[Word and element location data]
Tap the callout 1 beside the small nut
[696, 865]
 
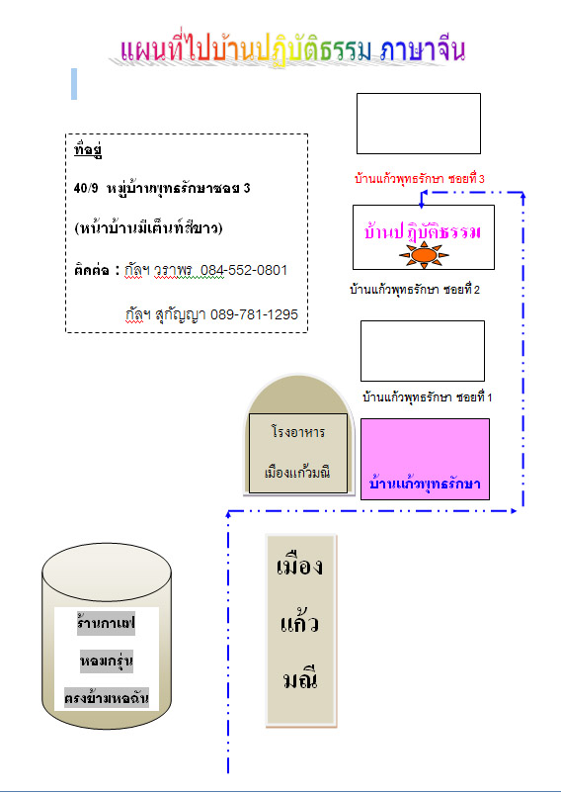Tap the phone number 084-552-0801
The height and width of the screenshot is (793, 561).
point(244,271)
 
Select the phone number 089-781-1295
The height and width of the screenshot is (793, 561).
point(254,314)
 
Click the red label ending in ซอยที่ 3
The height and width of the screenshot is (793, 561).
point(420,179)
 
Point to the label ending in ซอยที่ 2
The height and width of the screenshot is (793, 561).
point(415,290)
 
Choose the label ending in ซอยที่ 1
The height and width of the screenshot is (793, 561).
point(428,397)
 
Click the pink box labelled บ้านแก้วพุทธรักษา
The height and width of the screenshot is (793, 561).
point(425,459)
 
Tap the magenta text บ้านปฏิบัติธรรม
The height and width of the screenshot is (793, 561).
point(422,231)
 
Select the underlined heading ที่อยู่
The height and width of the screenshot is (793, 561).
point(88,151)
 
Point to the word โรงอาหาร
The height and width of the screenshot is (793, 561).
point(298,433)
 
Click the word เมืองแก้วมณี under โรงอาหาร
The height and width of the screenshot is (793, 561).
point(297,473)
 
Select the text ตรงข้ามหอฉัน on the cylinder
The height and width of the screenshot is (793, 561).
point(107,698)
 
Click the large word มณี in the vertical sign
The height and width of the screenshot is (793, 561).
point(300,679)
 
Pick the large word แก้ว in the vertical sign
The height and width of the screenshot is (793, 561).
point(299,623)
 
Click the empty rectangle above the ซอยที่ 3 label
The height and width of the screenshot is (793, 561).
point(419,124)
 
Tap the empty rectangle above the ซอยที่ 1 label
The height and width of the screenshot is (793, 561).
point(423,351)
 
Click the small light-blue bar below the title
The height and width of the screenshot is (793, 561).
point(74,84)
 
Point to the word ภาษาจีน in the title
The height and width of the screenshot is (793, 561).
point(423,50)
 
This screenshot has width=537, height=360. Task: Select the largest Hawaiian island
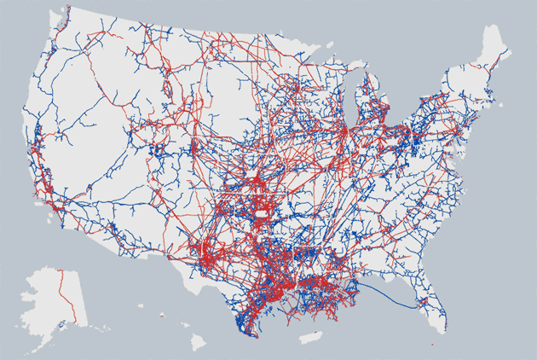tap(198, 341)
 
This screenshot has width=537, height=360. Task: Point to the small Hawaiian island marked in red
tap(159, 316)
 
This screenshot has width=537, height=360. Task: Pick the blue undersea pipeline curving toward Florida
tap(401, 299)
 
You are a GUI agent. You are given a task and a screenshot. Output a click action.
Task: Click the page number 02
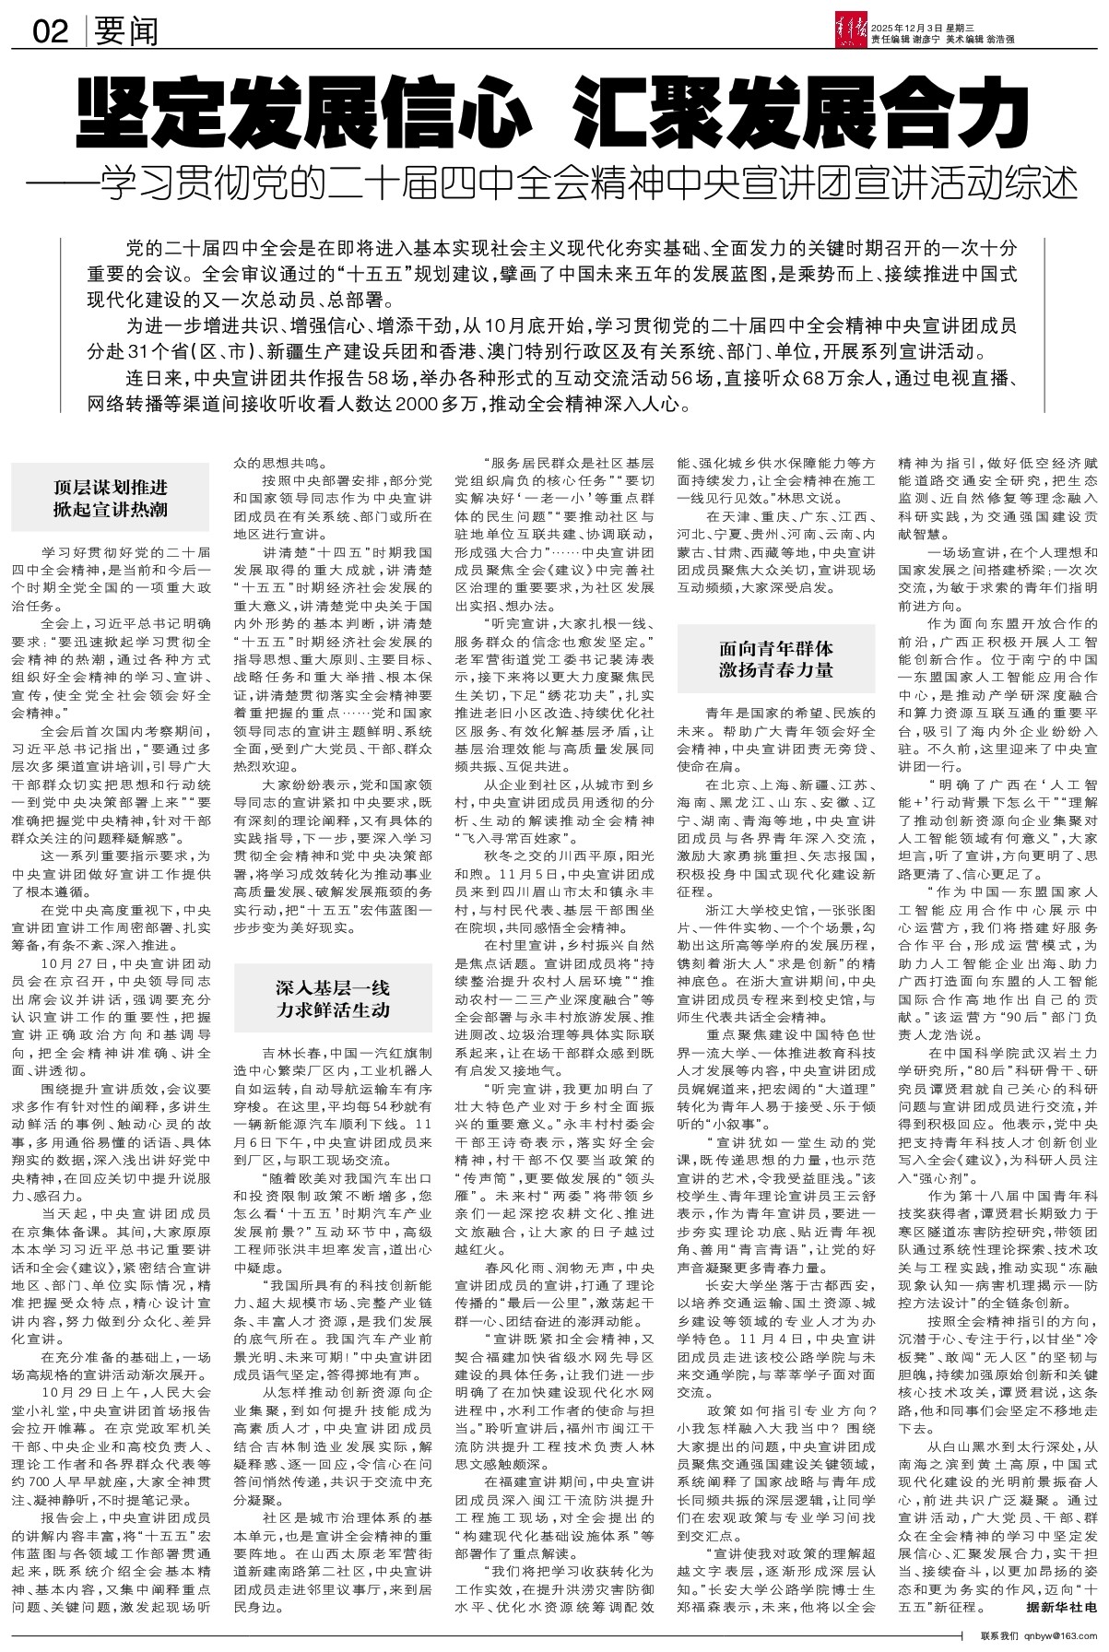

Task to carry out – Write out all of the lines above word for word, leaving out the pictures.

Solution for this task –
Tap the callout 1 beside the small nut
[696, 865]
 
Tap the phone number 084-552-0801
The height and width of the screenshot is (793, 561).
point(244,271)
 
Select the phone number 089-781-1295
The height and width of the screenshot is (793, 561).
point(254,314)
 
Click the red label ending in ซอยที่ 3
The height and width of the screenshot is (793, 561).
point(420,179)
 
Point to the label ending in ซอยที่ 2
The height and width of the screenshot is (793, 561).
point(415,290)
 
Choose the label ending in ซอยที่ 1
The height and width of the screenshot is (793, 561).
point(428,397)
 
Click the pink box labelled บ้านแก้วพุทธรักษา
The height and width of the screenshot is (793, 561).
point(425,459)
 
Tap the magenta text บ้านปฏิบัติธรรม
The height and width of the screenshot is (793, 561).
point(422,231)
 
Select the underlined heading ที่อยู่
The height and width of the screenshot is (793, 561).
point(88,151)
 
Point to the word โรงอาหาร
The height and width of the screenshot is (793, 561).
point(298,433)
 
Click the word เมืองแก้วมณี under โรงอาหาร
The height and width of the screenshot is (793, 561).
point(297,473)
 
Select the text ตรงข้ามหอฉัน on the cylinder
The height and width of the screenshot is (793, 561).
point(107,698)
 
Click the large word มณี in the vertical sign
The height and width of the screenshot is (793, 561).
point(300,679)
 
Pick the large word แก้ว in the vertical sign
The height and width of the screenshot is (793, 561).
point(299,623)
 
Click the empty rectangle above the ซอยที่ 3 label
The height and width of the screenshot is (793, 561).
point(419,124)
 
Tap the empty rectangle above the ซอยที่ 1 label
The height and width of the screenshot is (793, 561).
point(423,351)
 
Click the small light-blue bar below the title
The height and width of the screenshot is (793, 561).
point(74,84)
 
Point to the word ภาษาจีน in the title
The height and width of the screenshot is (793, 561).
point(423,50)
 
This screenshot has width=537, height=360. Task: Select the largest Hawaiian island
tap(198, 341)
 
This screenshot has width=537, height=360. Task: Point to the small Hawaiian island marked in red
tap(159, 316)
 
This screenshot has width=537, height=360. Task: Pick the blue undersea pipeline curving toward Florida
tap(401, 299)
 
You are a GUI agent. You are given a task and a screenshot. Output a click action.
Task: Click the page number 02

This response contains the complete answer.